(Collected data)

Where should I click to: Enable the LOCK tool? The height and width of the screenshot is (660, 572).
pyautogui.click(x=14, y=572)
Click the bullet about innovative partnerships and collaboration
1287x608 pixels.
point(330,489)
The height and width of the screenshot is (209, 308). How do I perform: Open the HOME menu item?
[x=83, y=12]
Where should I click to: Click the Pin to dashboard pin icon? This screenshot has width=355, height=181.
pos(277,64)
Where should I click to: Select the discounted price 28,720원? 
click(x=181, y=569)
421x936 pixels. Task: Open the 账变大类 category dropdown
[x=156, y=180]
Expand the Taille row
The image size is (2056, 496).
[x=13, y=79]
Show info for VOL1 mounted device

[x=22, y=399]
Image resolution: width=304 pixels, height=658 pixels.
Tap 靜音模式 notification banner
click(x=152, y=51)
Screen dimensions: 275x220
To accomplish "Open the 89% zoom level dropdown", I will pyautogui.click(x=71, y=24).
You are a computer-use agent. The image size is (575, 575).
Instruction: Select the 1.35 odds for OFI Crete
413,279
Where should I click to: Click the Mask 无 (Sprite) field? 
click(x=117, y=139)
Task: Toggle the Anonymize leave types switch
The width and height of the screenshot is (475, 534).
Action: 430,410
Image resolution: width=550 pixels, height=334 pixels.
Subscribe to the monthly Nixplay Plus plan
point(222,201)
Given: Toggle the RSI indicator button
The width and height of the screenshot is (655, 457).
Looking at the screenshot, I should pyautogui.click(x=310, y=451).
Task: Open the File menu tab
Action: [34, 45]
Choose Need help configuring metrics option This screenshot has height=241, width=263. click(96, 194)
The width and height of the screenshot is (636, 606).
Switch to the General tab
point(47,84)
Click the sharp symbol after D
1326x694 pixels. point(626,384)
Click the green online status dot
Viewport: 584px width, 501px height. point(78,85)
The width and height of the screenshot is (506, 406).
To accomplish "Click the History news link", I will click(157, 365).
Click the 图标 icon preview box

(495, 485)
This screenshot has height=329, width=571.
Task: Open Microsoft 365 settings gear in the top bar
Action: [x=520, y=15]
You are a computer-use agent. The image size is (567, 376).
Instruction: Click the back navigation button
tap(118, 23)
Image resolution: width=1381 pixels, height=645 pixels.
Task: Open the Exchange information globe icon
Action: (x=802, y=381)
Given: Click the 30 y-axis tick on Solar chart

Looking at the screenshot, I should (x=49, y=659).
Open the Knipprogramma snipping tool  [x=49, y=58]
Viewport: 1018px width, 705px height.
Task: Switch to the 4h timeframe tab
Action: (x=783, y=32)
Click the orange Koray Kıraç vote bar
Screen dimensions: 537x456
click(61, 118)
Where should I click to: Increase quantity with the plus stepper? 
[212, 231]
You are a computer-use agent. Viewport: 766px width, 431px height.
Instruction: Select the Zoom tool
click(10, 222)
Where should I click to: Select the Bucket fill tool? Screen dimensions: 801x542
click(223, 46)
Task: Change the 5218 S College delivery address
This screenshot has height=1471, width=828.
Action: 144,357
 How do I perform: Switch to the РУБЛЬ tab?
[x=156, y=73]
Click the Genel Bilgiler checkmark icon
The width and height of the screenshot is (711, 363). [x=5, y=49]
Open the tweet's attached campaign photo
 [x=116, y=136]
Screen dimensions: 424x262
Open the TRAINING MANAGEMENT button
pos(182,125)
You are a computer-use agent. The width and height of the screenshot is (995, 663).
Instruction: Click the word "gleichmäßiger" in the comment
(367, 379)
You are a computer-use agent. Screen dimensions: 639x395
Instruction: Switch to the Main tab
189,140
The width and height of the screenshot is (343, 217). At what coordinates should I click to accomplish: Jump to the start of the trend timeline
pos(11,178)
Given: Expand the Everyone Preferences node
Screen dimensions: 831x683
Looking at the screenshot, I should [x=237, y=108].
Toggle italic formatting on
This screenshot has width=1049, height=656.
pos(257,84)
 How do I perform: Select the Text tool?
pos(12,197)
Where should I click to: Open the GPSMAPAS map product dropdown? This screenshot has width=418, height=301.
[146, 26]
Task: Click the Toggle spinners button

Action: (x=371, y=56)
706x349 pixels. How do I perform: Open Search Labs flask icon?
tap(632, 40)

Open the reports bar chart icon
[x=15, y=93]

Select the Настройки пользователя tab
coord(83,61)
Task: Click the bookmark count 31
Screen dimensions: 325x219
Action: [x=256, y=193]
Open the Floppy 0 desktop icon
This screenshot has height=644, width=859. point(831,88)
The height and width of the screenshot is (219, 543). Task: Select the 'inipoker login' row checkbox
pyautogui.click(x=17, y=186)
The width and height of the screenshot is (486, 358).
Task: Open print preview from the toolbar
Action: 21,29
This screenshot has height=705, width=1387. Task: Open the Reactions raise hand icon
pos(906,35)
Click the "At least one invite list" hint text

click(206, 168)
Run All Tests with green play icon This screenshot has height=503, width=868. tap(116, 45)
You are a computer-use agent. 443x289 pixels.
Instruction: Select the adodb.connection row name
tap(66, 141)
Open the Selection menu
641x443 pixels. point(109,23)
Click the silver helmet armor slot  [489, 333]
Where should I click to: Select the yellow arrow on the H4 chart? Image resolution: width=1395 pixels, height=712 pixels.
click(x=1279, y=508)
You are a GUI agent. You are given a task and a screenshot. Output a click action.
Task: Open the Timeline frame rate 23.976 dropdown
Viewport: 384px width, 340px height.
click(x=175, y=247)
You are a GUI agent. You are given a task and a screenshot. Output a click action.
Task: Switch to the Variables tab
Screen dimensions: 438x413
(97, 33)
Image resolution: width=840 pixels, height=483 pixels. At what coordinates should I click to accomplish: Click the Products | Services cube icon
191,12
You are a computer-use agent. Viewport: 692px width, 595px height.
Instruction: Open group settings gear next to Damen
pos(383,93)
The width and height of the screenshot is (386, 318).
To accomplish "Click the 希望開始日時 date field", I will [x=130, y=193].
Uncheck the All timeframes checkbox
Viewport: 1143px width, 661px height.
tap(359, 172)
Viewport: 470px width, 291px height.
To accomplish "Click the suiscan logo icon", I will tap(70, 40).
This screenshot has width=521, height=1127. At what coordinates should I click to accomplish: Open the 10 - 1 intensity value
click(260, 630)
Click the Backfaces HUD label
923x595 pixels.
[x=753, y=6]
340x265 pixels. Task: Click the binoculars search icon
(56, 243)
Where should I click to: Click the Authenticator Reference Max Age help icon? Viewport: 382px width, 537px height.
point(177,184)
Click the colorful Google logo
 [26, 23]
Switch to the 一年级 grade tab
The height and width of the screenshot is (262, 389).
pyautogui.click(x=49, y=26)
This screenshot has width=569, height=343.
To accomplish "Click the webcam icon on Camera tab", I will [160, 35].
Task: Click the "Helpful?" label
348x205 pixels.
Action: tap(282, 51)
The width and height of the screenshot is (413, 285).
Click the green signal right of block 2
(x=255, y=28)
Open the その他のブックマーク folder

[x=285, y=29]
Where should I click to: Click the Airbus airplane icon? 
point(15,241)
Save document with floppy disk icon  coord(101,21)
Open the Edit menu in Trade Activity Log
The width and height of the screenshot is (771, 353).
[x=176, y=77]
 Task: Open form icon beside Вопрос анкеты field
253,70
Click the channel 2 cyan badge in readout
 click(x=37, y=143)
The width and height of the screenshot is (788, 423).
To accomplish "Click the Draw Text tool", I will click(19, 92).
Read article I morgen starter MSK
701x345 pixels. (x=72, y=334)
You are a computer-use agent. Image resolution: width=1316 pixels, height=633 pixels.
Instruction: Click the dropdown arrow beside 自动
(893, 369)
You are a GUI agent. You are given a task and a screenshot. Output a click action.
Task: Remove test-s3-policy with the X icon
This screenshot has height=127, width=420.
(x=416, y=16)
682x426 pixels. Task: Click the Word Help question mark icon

▶ _EXERCISE GOAL_: Filter the data down to the lines that contain the string "label", and copy them.

▶ _COMPLETED EXERCISE_:
Click the Backfaces HUD label
Task: Click the "Helpful?" label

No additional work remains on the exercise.